**SELECTED EXCERPT:**
....
Protect Your Facility from the Flu

This year’s flu has received a plenty of attention from local and major news networks, the Centers for Disease Control and Prevention, and other health and wellness organizations. The H3N2 virus (influenza A) is this year’s most common strain in both the U.S and Canada. The vaccine is much less effective against this strain compared to its performance in the previous season. Currently, researchers say it is only 10-20% effective, compared to 42% last year. For the first time in its 13 years of flu monitoring, the CDC has stated that the flu is widespread in every part of the continental United States. Schools, businesses, and public places may need to increase efforts to limit the spread of the germs and protect the people within their buildings.

The CDC’s “Take 3” Actions for flu prevention are a simple and straightforward approach to flu prevention. They are:

  1. Get vaccinated
  2. Stop germs
  3. Take antiviral if prescribed


What Businesses Can Do

While workplaces can advise their employees to get vaccinated and even hold an on-site clinic if possible, stopping the spread of germs is where business owners and managers can do the most to prevent the flu. As 80% of communicable diseases are spread by hand, an emphasis on hand hygiene is a must.

Sanitize Hands and Surfaces

Cutting off the spread periodically will decrease the risk of becoming ill. An easy way for people to do this is to use hand sanitizer that is at least 60% alcohol-based, like Purell, throughout the day. Studies have shown that optimal placement of dispensers can increase usage by 50%, and that increasing the number of dispensers also means they will be used more often. Commonly touched surfaces need to be sanitized regularly too. When a person touches a contaminated object, s/he picks up 30-50% of the microorganisms on it and could potentially become sick. Disinfecting wipes and sprays with short dwell times are best the options, as they are most likely to be used correctly.
....
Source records
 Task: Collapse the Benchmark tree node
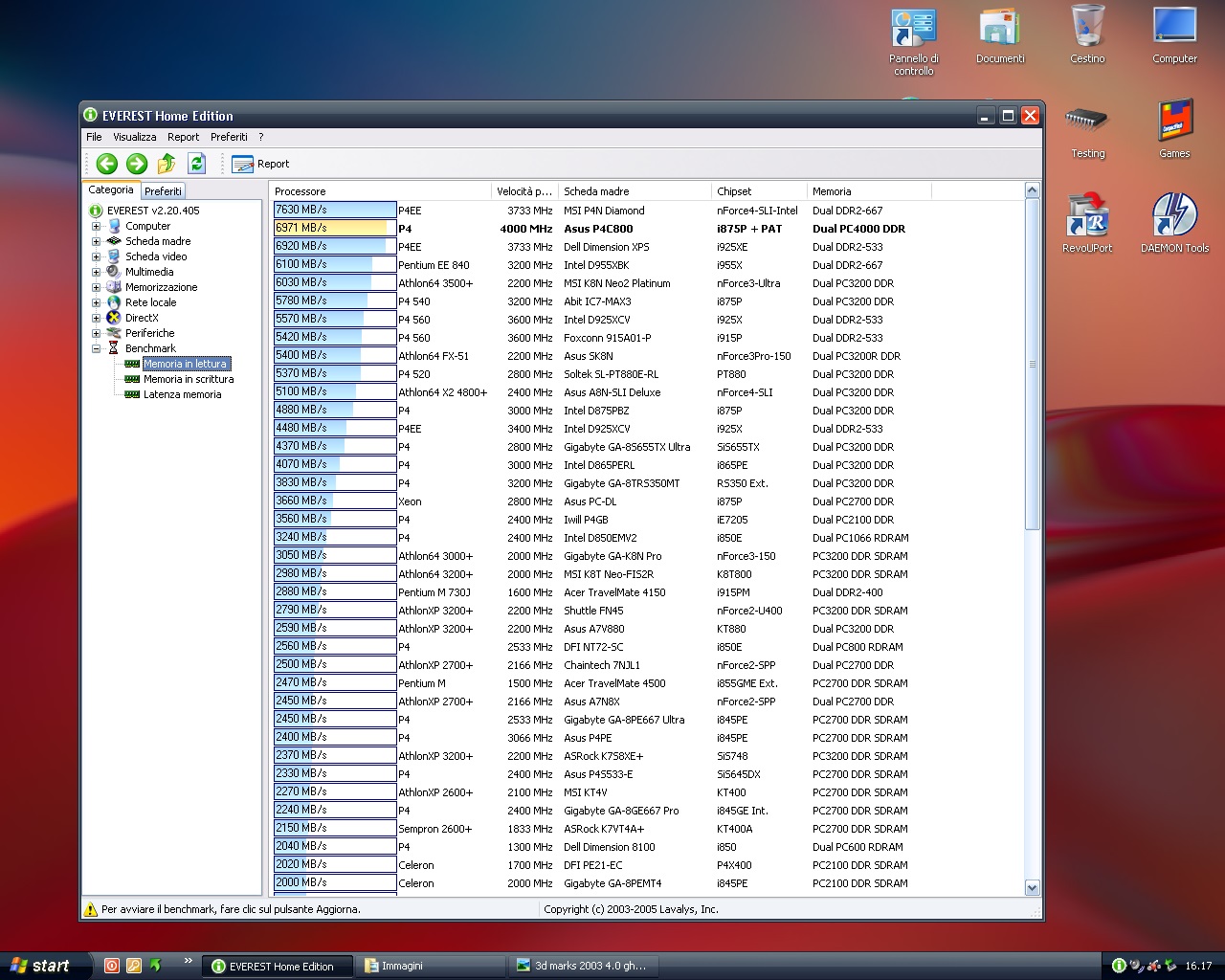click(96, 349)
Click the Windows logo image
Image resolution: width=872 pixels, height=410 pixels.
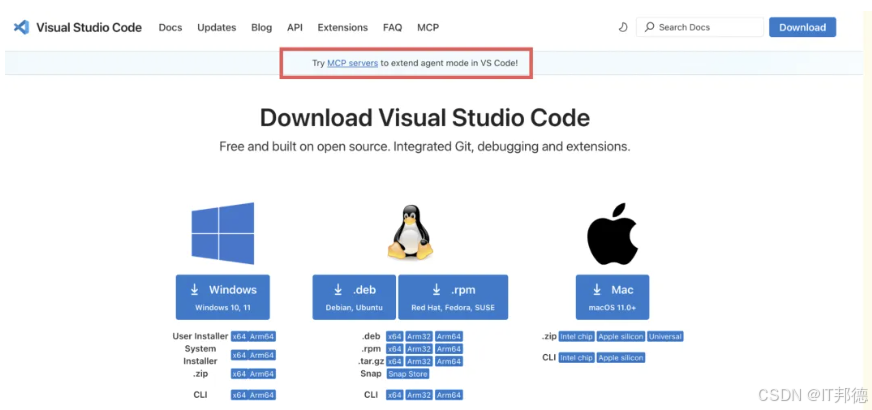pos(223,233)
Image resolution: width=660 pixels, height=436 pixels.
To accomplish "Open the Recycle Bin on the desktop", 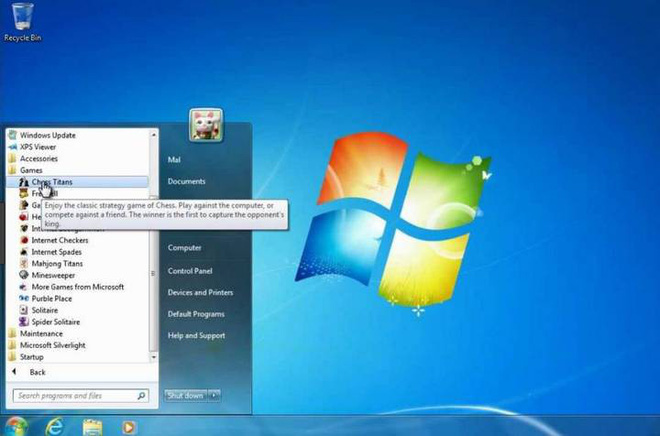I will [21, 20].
....
**PROBLEM DESCRIPTION:** Carry the flu-prevention article forward from its final sentence, keeping its formal voice and its focus on what businesses can do. These rows have no connection to the flu-prevention article.

**WRITTEN ANSWER:**
Eliminate Touch

In addition to sanitizers, creating a touch-free environment in the restrooms will decrease cross-contamination and keep microorganisms from being passed around. Automating the entire restroom experience, starting with auto flush systems on toilets and urinals, and ending with no-touch hand dryers or paper towel dispensers, will make for a more hygienic environment. This can also increase user satisfaction, as a survey found that 90% of respondents preferred touch-free fixtures in public restrooms. Making hand sanitizer dispensers available throughout the facility and inside the restroom on the way out is also a good extra precaution. On average, people only wash their hands for 11 seconds instead of the 20 seconds needed to thoroughly clean them.

Have a Plan in Place

Having a plan for the worst-case scenario is advised. According to the World Health Organization, pandemics “can cause severe social, economic, and political stress.” These events can result in high absentee rates and require changes in operations and/or employee duties. Per the Harvard Business Review, “during the peak periods, or waves, of a pandemic, companies could experience absentee rates between 15% and 30%, due to sickness, quarantines, travel restrictions, family care responsibilities, and fear of contagion.” Being prepared for a limited staff, increased demand for hygiene products available, and the need to protect your business will make for a stronger response, less anxiety, and fewer negative consequences.


Reduce the chances of your employees and customers catching the flu, or any illness, by taking precautions like these, and promoting health and hygiene in your facility.